### Explore the material:
a) Print a passage from the news article about the headless body found in Meru County. Begin at the sentence containing "The head, found" and stop after "inscribed on it.".
b) Translate this sentence from the Meru County news article into Spanish: "A brown right shoe that was also found at one scene is similar to the one found near the body."
c) Go on with the news article about the headless body found in Meru County from the point where it stops.

### Page text:
━━━━━━━━━━

Circumcision style may help detectives trace slain man’s origin
A traditional Meru circumcision technique could help detectives narrow down their search for the identity of a man whose headless body was found on a dry riverbed in Mati Anduui, Meru County, 19 days ago.
The Nation has learnt that investigators have been informed that the man could have undergone the Tigania cultural circumcision.
The man had been stripped naked and left with a blue sock on his left foot, while one blood-stained left brown shoe and blue underwear lay metres away from the body.
Tigania East police boss Peter Karanja said they suspect the torso and a severed head found on a maize farm in Charuru village, 20km away, belong to one person.
A brown right shoe that was also found at one scene is similar to the one found near the body.
The head, found in shrubs, appeared to have been tossed over the fence from the Muriri-Michimikuru road. A woman who was collecting firewood spotted it.
Also collected on the side of the road, a few metres from the head, was a pair of blood-soaked blue denim trousers and a blue long-sleeved shirt.
The trousers’ left side had been cut from above the knee and had a brown leather belt with the word “boss” inscribed on it.
Mr Karanja said investigators will analyse the man’s fingerprints and find out whether he was registered, while the body parts were taken to the Meru Level Five Hospital mortuary for a postmortem exam and DNA matching.

━━━━━━━━━━

### Raw data:
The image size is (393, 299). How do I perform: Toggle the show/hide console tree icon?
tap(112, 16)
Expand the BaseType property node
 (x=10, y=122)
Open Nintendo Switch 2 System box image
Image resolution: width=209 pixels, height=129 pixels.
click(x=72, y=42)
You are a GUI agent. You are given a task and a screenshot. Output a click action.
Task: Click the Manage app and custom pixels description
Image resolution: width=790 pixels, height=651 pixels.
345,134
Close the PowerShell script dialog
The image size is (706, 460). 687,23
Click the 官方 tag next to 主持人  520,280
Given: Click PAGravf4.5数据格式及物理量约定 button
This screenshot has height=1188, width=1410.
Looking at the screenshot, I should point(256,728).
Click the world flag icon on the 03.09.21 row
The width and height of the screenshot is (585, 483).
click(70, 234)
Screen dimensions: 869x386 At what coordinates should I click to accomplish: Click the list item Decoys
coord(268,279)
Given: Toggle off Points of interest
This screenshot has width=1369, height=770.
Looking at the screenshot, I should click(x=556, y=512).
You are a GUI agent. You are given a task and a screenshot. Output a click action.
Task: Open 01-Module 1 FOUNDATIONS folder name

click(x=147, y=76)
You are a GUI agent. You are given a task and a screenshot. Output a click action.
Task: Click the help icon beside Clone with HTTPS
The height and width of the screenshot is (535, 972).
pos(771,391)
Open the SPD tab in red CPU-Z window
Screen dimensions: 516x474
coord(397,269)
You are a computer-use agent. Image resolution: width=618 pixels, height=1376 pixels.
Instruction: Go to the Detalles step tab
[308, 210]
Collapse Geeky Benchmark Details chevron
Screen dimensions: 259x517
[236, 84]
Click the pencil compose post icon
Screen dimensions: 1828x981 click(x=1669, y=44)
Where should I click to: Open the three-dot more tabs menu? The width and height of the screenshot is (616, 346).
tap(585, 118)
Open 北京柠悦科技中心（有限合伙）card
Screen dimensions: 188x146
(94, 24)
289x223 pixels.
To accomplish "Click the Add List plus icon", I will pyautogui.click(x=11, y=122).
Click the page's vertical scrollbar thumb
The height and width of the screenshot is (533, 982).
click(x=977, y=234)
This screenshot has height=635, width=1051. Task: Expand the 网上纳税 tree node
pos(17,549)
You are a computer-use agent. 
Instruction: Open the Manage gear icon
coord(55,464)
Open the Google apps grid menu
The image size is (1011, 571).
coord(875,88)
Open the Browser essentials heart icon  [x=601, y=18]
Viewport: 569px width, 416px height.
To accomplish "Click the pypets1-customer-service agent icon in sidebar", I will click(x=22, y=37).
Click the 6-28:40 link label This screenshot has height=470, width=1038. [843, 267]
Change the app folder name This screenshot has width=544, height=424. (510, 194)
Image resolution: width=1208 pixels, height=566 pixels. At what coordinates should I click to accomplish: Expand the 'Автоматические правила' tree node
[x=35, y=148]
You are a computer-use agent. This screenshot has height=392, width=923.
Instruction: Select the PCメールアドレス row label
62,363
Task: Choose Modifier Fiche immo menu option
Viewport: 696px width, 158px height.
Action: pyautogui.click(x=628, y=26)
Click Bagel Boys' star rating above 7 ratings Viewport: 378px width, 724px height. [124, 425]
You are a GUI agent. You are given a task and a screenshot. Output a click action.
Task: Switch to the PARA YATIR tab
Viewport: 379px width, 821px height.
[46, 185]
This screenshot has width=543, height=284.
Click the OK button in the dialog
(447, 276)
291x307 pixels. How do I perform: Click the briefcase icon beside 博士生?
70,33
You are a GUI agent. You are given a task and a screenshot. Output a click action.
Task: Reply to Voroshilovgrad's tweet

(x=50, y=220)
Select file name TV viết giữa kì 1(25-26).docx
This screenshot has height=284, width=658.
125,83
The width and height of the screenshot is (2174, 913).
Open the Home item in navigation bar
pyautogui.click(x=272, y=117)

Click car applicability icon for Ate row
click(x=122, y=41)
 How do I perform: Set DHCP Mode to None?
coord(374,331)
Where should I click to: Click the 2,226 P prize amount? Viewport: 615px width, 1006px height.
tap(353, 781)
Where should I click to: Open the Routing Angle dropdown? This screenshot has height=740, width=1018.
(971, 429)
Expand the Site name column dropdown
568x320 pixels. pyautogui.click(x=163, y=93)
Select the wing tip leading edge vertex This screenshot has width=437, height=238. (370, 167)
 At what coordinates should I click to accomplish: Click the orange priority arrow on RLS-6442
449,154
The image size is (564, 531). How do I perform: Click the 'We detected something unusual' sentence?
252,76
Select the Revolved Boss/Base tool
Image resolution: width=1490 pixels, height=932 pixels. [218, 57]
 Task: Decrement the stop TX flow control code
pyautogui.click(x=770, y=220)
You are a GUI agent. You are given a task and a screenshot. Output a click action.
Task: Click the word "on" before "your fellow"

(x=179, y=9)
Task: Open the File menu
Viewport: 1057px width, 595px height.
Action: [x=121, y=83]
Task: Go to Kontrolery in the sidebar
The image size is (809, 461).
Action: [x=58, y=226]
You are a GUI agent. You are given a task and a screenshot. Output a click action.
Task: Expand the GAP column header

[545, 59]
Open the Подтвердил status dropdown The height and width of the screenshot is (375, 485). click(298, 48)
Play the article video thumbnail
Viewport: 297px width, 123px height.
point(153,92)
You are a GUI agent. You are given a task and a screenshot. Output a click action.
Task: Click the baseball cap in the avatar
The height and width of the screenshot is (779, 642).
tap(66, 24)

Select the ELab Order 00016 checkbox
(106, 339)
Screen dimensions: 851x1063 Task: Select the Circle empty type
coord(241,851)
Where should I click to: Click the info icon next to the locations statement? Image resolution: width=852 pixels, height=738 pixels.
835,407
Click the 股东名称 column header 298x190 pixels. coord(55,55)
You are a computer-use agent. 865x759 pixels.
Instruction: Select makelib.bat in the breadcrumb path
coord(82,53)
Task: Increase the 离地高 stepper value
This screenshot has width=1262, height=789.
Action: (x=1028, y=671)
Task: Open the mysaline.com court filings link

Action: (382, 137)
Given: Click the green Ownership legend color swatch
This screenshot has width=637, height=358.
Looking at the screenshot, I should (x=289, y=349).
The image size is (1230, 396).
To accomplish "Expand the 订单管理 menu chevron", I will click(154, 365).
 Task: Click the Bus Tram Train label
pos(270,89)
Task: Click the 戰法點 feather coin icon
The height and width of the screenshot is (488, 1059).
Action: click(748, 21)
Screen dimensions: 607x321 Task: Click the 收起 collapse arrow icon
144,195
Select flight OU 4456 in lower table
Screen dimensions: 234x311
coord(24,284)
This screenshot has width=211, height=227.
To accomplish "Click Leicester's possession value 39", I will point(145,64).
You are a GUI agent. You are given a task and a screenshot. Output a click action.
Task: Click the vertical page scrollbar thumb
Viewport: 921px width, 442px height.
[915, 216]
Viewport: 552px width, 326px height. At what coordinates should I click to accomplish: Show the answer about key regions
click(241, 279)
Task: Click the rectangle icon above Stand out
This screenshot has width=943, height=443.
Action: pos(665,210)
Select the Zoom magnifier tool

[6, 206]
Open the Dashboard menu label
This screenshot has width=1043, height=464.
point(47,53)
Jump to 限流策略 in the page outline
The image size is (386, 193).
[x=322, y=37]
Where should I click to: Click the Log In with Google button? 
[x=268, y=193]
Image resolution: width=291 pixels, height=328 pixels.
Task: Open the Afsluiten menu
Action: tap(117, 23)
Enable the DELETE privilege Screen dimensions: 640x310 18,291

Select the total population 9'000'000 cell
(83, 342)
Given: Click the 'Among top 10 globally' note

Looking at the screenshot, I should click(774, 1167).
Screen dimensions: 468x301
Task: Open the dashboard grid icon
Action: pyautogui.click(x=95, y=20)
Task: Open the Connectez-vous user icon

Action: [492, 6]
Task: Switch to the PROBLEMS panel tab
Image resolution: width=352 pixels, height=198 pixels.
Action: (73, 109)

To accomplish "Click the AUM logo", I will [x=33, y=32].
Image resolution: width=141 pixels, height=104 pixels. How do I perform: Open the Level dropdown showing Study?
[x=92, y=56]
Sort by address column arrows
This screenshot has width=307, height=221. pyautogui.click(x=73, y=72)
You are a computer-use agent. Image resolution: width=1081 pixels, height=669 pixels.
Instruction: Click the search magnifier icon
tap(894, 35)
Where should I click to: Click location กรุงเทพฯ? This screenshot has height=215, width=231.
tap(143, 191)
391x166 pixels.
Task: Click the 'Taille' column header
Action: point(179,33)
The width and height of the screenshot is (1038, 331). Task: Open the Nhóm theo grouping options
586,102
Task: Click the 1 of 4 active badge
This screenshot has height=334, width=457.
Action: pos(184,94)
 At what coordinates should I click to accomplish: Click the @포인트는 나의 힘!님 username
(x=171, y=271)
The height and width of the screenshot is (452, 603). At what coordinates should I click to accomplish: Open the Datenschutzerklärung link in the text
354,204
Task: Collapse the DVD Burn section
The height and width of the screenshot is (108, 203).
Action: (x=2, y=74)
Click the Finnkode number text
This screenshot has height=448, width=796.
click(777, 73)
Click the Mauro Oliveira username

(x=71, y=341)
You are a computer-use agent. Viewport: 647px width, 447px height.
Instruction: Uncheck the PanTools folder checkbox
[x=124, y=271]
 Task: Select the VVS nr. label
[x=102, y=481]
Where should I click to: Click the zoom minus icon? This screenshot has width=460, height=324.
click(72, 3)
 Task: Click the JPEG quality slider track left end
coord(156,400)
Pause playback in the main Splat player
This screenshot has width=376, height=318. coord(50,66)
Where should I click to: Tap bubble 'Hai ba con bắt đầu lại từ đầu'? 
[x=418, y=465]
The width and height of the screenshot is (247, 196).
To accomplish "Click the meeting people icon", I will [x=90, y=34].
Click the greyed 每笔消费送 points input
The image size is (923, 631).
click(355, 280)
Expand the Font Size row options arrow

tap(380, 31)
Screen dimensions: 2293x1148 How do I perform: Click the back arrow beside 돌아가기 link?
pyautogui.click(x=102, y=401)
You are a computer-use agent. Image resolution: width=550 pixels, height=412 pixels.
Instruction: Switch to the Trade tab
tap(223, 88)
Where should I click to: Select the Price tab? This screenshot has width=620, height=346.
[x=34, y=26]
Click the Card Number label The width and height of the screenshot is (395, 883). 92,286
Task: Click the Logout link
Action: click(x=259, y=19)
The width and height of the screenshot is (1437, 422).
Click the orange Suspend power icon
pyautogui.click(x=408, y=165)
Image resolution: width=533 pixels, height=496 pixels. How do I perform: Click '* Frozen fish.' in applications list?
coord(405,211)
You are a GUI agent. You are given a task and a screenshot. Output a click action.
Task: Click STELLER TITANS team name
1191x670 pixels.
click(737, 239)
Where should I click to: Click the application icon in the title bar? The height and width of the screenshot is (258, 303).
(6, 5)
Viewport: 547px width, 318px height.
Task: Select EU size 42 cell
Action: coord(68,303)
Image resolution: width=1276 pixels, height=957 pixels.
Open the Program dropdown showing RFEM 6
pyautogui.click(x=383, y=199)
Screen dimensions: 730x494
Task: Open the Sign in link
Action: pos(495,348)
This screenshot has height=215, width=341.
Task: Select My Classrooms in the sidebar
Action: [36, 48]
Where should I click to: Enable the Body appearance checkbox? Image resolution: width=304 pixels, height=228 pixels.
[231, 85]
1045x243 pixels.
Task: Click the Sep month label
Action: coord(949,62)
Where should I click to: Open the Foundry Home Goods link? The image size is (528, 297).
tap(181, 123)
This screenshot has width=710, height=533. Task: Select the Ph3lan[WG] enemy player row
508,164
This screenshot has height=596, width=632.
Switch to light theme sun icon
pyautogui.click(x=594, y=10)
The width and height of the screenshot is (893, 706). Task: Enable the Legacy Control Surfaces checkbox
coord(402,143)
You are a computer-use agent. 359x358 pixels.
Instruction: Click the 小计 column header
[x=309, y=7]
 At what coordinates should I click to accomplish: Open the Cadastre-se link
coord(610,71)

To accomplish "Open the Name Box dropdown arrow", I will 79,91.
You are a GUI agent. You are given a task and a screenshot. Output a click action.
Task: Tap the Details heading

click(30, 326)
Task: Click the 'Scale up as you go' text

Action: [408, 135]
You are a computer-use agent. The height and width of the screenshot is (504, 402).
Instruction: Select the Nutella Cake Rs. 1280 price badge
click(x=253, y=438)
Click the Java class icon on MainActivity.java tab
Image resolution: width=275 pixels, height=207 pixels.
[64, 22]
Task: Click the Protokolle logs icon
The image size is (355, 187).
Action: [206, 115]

━━━━━━━━━━

### Exercise answers:
a)
The head, found in shrubs, appeared to have been tossed over the fence from the Muriri-Michimikuru road. A woman who was collecting firewood spotted it.
Also collected on the side of the road, a few metres from the head, was a pair of blood-soaked blue denim trousers and a blue long-sleeved shirt.
The trousers’ left side had been cut from above the knee and had a brown leather belt with the word “boss” inscribed on it.

b) Un zapato marrón del pie derecho, que también se encontró en una de las escenas, es similar al que se halló cerca del cuerpo.

c)
“We highly believe that this is the same person because even the brown shoes (loafers) are a pair. No one has come forward to report any missing relative but we hope we will establish his identity," Mr Karanja said.
Buuri Chief John Mamira, who was among the first responders to the scene when the headless body was spotted on June 11, agreed that the man was most likely a Meru adult from the Tigania sub-tribe.
“Police should not look far. He is a Tigania man because I know how we circumcise our people. I told the police that they should look for his identity from around Tigania East, West and Central,” he said.
“The man was smartly dressed and probably working-class. He is about 26 to 32 years old, in my assessment.”
Residents were puzzled and shocked by the brutal murder, he said, especially the great lengths the killers went to in an attempt to cover up their tracks.
The killing is believed to have been carried out at the scene where the headless body was found, a torturous terrain teeming with wildlife.
When the Nation visited the murder scene on Tuesday, we spotted fresh elephant dung near the Buathumara and Kiare rivers, where the largest existing land animals invade local farms.
The area has one poorly paved road with rugged igneous rocks and the more remote parts are only accessible by a motorcycle.
Many herders who had built temporary cattle sheds have abandoned them and only visit the area for grazing and then take their livestock home.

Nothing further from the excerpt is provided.